Le nombre de kilomètres était peut-être également un élément de choix, bien que compensé par un faible dénivelé. Par ce beau temps inattendu, nous étions 3 au foirail accompagnés de Mine, une vaillante petite chienne. A Cazedarnes, un parking matérialisé, mais non prévu aperçu fugitivement, nous a laissé supposé que des compagnons de route pouvaient nous y attendre. Bien nous en a pris, car nous y avons trouvé 2 participants de plus en nous y déplaçant à pied. Le village de Cazedarnes, comme bien des villages locaux, s’étend par des constructions qui gagnent les pentes environnantes avec des conséquences surprenantes. C’est précisément en plein sur notre trajet de départ que se trouve désormais une belle villa en construction, nous en interdisant l’accès. A cœur vaillant rien d’impossible ! Nous avons donc sportivement et solidairement contourné l’obstacle pour nous retrouver sur une belle piste montante vers un plateau (lou Causse) dominant le village d’où la vue magnifique compensait nos efforts déjà accomplis. Nous étions au point le plus haut de notre balade. Une petite discussion avec des chasseurs sympathiques rencontrés sur le sentier nous a appris qu’il nous fallait porter attention aux brâmes des cerfs très en vogue sur le plateau en ce moment. Hélas pour nous, il était un peu tard dans la journée. Après une légère descente, nous sommes remontés vers le château de St-Bauléry dont les belles ruines dominent la vallée. Au kilomètre 10, les estomacs se rappelant à notre bon souvenir, l’endroit de notre pique-nique fut trouvé à l’abri du soleil.

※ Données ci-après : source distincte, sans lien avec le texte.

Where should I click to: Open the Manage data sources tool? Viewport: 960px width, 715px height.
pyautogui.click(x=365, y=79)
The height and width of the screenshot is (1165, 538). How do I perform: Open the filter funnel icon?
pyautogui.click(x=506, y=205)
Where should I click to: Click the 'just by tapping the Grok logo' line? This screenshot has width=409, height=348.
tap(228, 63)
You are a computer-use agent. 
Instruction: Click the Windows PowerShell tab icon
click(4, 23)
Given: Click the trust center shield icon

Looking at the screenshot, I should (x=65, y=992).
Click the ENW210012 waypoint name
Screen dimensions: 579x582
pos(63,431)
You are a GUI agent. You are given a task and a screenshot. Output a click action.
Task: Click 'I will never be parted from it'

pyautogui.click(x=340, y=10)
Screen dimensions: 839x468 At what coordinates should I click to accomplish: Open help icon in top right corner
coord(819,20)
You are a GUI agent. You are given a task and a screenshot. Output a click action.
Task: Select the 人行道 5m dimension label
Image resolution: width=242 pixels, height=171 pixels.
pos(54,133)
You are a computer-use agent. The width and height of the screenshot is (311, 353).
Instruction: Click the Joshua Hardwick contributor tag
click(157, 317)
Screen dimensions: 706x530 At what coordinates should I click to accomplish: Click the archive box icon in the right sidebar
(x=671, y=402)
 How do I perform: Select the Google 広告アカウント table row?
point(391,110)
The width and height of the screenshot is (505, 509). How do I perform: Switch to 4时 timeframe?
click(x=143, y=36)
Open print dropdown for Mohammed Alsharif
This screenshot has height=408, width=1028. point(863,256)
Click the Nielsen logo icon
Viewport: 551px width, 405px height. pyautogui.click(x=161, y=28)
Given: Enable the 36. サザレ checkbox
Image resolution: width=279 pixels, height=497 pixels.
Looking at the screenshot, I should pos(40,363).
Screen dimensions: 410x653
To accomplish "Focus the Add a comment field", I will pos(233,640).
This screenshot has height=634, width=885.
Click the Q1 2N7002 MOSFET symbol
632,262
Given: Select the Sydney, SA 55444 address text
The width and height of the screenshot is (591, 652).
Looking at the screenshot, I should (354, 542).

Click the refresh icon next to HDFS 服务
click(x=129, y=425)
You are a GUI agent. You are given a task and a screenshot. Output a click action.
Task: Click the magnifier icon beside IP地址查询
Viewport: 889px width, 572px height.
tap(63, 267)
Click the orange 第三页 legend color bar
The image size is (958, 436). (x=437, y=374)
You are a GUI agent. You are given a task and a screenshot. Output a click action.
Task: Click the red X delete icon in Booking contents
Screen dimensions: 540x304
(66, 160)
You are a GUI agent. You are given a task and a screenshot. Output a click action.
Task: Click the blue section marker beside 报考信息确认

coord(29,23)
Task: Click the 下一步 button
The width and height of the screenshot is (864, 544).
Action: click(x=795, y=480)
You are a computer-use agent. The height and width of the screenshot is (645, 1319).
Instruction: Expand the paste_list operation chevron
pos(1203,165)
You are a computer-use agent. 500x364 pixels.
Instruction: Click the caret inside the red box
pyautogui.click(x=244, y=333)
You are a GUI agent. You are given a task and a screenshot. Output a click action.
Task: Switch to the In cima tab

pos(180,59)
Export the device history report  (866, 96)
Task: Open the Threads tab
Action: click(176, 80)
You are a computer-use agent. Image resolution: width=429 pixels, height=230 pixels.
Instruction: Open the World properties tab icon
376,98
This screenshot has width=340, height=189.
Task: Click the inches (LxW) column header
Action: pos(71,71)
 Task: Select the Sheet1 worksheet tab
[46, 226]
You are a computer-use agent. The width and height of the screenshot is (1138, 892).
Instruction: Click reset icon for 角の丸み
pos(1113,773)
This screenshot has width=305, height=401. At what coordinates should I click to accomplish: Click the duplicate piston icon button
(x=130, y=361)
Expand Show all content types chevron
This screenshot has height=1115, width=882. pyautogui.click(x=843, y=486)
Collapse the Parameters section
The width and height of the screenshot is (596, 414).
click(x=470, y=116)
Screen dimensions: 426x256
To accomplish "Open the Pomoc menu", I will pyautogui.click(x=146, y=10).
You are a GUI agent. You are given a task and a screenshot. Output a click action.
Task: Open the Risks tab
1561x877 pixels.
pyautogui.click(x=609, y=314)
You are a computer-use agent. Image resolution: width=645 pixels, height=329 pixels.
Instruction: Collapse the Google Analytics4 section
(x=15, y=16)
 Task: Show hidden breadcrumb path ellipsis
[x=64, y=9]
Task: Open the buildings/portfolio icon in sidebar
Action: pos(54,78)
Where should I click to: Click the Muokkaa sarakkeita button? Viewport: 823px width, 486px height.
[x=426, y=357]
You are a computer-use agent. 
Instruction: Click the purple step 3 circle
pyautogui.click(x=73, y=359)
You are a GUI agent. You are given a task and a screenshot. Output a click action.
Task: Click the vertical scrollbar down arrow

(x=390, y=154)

La digestion ne fut pas perturbée par l’effort, le terrain était assez plat alternant entre vignes et champs de panneaux solaires. Une petite visite des alentours de l’abbaye de Fontcaude fut une étape bien appréciée. Une descente assez raide au creux des magnifiques falaises qui dominent Cazedarnes nous permis de regagner le village vers 16h30. Un pot de l’amitié revigorant fut pris chez notre compagnon de route, à Gimios. Nous étions tous très satisfaits des kilomètres parcourus par cette belle journée.